National and local Republicans are betting that Oregon Rep. Kurt Schrader's vote for a national health care reform bill will make him vulnerable in 2010.
Republicans say the freshman Democrat's vote will cause him problems with moderate and independent voters in the 5th District because the bill further inserts the government into health care and would cost $1.2 trillion.
"Schrader does have a target on his back," Joanna Burgos of the National Republican Congressional Committee in Washington, D.C. said Monday.
Schrader issued a statement Monday saying he thinks his vote for the health care bill and his work on other issues will leave him in "good shape" for his 2010 re-election. Schrader already has more than $460,000 in his campaign kitty, his office said.
Republicans have recruited state Rep.
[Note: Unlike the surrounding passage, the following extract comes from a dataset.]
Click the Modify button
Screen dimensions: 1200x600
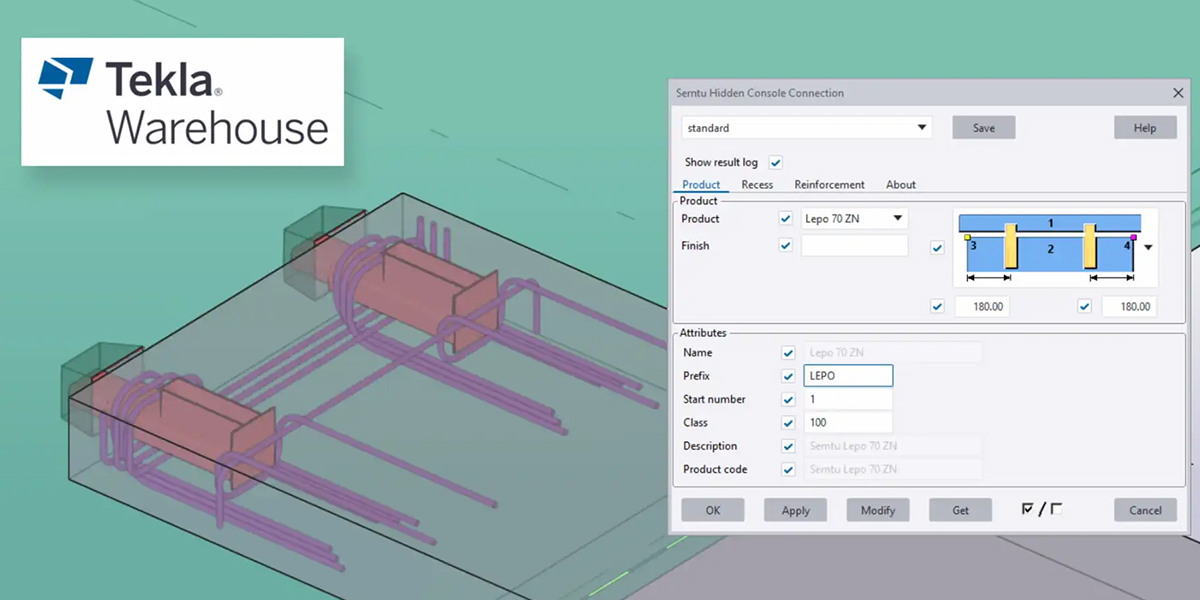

Scott Bruun of West Linn to take on Schrader in the 5th District, which extends from the mid-Willamette Valley to the Portland suburbs and the central Oregon coast.
Bruun said Schrader has tried to paint himself as an advocate of fiscal restraint, but voted in the end to side with House Speaker Nancy Pelosi and other Democratic leaders pushing for a health care reform bill that is "a mistake of massive proportions."
"He voted in lockstep with the farthest left elements of a very liberal Congress," Bruun said Monday.
Portland pollster Tim Hibbitts said he's not surprised that Republicans are teeing off on the health care bill, saying that such criticism helps keep the GOP base energized heading into next year's elections.
However, Hibbitts said it's too early to say whether the health care bill will continue to be a hot topic through the 2010 election season.
"I think the overall state of the economy will be more important," Hibbitts said. "If this economy is not improving by then, then Kurt Schrader and the Democrats could be in a world of trouble" trying to win re-election.
Schrader, a former Democratic state senator, easily won the November 2008 election to claim the congressional seat left open by the retirement of veteran Democratic Rep. Darlene Hooley.
Hibbitts said that while the Democrats have increased their voter registration edge in the 5th District, it's still considered a swing district and that this will be Schrader's first re-election race, when incumbents are considered most vulnerable.